- **WHAT IS ASKED**:
**1.** Decide whether each statement below agrees with the notebook excerpt on planetary data: (a) the "vhmag" variable is given units of "AU/day"; (b) each planet's mass is computed by multiplying its dictionary value by 1.0; (c) the dictionary keys serve as the dimension coordinate for the new mass variable. Answer yes or no for each, and quote the words from the excerpt that settle it.
**2.** Pick up the notebook excerpt on planetary data after its last line of code and write the next few lines in the same style.

──────── TEXT EXTRACT ────────

Remember to add metadata!

In [None]:
ds['rhmag'] = ds['rhmag'].assign_attrs(long_name="Heliocentric $|\mathbf{r}|$", units="AU")
ds['vhmag'] = ds['vhmag'].assign_attrs(long_name="Heliocentric $|\mathbf{v}|$", units="AU/day")

In [None]:
ds['rhmag'].plot(hue="name")

We can also add new variables to the Dataset by keeping in mind that each variable is a DataArray, so you can create them using out of thigns like numpy arrays, lists, dictionaries, etc. Let's do this for planet mass. I'll use list comprehension to convert our MSun/Mpl dictionary into Mpl values, using the dictionary keys as our dimension coordinate

In [None]:
MSun_over_Mpl = {
    'Mercury': 6023600.0,
    'Venus': 408523.71,
    'Earth': 328900.56,
    'Mars': 3098708.,
    'Jupiter': 1047.3486,
    'Saturn': 3497.898,
    'Uranus': 22902.98,
    'Neptune': 19412.24,
    'Pluto': 1.35e8
}

In [None]:
ds['mass'] = xr.DataArray(data=[1.0/v for k,v in MSun_over_Mpl.items()], 
             coords={"name" : [k for k in MSun_over_Mpl]},
             attrs={"long_name" : "Mass of planet", "units" : "$M_{sun}$"},
            )

──────── RECORDS PROVIDED ────────

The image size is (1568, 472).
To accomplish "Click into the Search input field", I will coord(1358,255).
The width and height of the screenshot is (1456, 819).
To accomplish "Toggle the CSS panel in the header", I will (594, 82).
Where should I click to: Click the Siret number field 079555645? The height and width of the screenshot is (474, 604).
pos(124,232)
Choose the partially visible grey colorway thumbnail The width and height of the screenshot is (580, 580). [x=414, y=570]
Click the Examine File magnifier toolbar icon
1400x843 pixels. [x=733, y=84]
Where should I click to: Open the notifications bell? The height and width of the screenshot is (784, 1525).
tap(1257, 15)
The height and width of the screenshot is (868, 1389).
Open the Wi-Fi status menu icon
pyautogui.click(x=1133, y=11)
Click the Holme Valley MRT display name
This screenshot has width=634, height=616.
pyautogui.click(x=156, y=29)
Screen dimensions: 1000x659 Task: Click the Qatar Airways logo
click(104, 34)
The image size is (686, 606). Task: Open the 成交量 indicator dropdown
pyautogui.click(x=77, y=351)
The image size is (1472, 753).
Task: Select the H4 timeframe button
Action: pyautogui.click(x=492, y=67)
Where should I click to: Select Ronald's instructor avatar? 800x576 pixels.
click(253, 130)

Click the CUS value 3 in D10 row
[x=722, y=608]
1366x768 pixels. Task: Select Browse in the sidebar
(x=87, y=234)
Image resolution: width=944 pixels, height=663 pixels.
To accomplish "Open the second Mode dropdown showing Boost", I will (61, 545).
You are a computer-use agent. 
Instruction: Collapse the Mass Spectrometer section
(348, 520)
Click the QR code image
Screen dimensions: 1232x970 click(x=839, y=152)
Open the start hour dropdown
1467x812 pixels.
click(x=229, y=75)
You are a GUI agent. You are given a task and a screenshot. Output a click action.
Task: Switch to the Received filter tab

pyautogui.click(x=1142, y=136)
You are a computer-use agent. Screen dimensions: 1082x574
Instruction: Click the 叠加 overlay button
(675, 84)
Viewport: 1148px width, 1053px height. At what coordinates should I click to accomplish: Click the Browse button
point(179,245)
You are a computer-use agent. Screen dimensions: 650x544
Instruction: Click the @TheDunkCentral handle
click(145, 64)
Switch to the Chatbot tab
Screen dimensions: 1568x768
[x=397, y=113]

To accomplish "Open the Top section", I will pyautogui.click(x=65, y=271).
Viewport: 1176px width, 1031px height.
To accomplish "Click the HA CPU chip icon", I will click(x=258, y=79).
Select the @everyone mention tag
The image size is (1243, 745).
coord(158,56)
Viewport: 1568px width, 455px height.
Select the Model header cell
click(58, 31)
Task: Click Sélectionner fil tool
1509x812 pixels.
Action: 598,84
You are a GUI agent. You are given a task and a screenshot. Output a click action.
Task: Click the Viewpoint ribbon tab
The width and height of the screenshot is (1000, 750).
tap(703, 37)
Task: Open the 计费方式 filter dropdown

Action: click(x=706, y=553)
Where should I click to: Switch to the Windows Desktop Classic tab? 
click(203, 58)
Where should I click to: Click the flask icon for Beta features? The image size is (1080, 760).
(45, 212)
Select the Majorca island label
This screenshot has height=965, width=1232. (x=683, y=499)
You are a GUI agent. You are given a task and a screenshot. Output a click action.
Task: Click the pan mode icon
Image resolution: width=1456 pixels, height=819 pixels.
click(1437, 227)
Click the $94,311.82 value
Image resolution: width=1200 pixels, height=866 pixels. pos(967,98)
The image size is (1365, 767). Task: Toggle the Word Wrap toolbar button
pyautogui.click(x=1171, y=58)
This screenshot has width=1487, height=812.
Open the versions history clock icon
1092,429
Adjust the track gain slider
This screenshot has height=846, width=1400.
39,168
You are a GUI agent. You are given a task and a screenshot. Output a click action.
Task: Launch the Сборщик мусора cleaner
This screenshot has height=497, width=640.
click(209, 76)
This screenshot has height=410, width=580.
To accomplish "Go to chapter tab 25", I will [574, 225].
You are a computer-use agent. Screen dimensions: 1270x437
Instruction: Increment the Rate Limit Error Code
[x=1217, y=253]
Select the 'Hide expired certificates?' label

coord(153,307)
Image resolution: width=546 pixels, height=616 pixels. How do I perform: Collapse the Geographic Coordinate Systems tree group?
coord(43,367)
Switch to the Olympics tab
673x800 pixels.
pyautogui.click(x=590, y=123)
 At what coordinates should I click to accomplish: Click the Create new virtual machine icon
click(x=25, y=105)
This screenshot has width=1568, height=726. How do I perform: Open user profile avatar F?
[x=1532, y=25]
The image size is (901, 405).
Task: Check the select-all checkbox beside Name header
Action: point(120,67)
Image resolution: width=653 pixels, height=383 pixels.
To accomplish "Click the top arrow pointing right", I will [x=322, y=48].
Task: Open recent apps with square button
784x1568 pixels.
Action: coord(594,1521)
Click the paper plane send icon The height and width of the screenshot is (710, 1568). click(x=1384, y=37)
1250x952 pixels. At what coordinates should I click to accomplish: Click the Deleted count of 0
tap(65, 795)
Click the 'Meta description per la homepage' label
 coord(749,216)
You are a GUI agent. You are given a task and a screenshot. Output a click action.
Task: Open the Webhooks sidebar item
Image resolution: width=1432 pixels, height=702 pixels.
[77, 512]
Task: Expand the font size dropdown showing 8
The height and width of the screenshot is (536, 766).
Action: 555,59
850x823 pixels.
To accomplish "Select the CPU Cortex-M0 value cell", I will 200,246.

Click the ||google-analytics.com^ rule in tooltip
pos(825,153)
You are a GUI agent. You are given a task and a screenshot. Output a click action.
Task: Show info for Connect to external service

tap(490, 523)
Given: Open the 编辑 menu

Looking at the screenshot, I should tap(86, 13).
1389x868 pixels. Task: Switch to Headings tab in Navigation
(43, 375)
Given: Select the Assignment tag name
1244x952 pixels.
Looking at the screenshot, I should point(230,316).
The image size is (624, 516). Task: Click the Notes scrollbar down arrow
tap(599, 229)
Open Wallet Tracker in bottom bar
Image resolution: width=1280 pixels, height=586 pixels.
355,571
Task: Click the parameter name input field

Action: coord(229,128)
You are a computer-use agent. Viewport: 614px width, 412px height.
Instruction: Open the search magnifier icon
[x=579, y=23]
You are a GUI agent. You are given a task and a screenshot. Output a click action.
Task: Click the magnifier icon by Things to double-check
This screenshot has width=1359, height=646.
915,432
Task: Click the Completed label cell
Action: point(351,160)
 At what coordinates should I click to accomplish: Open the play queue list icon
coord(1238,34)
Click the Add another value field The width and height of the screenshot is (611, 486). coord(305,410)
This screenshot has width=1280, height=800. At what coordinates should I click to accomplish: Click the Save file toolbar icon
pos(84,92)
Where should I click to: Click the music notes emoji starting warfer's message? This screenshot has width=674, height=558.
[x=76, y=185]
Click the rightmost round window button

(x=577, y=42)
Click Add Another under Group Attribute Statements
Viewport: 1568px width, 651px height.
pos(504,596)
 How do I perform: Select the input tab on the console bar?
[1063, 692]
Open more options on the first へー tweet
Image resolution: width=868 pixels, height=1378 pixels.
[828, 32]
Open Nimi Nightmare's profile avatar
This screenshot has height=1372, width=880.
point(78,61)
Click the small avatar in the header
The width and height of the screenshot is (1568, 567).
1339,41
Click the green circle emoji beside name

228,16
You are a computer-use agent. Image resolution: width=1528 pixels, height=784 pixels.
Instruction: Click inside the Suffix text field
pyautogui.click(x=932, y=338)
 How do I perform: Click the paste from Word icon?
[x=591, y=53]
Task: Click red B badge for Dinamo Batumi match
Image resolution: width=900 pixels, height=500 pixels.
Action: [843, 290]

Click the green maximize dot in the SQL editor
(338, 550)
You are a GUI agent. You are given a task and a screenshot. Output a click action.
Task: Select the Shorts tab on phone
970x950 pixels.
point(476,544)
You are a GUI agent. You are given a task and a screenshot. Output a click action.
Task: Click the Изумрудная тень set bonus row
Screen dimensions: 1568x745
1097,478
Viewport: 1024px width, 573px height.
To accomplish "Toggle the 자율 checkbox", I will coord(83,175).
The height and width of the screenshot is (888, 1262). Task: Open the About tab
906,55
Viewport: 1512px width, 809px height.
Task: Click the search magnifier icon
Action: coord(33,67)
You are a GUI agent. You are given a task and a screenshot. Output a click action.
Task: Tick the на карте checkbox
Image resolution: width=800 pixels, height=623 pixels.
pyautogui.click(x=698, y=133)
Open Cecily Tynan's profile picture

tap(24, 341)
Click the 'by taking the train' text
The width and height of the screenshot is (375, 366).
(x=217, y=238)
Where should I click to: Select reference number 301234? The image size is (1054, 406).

────────

- **RESPONSES**:
**1.** (a) Yes: "units="AU/day"". (b) No: "data=[1.0/v for k,v in MSun_over_Mpl.items()]". (c) Yes: "using the dictionary keys as our dimension coordinate".

**2.**
In [None]:
ds

We can also compute the gravitational parameter value for each body that we can use for computing orbital elements.

In [None]:
ds['mu'] = 1.0 + ds['mass']
ds['mu'] = ds['mu'].assign_attrs(long_name="Gravitational parameter $\mu$", units="$M_{sun}$")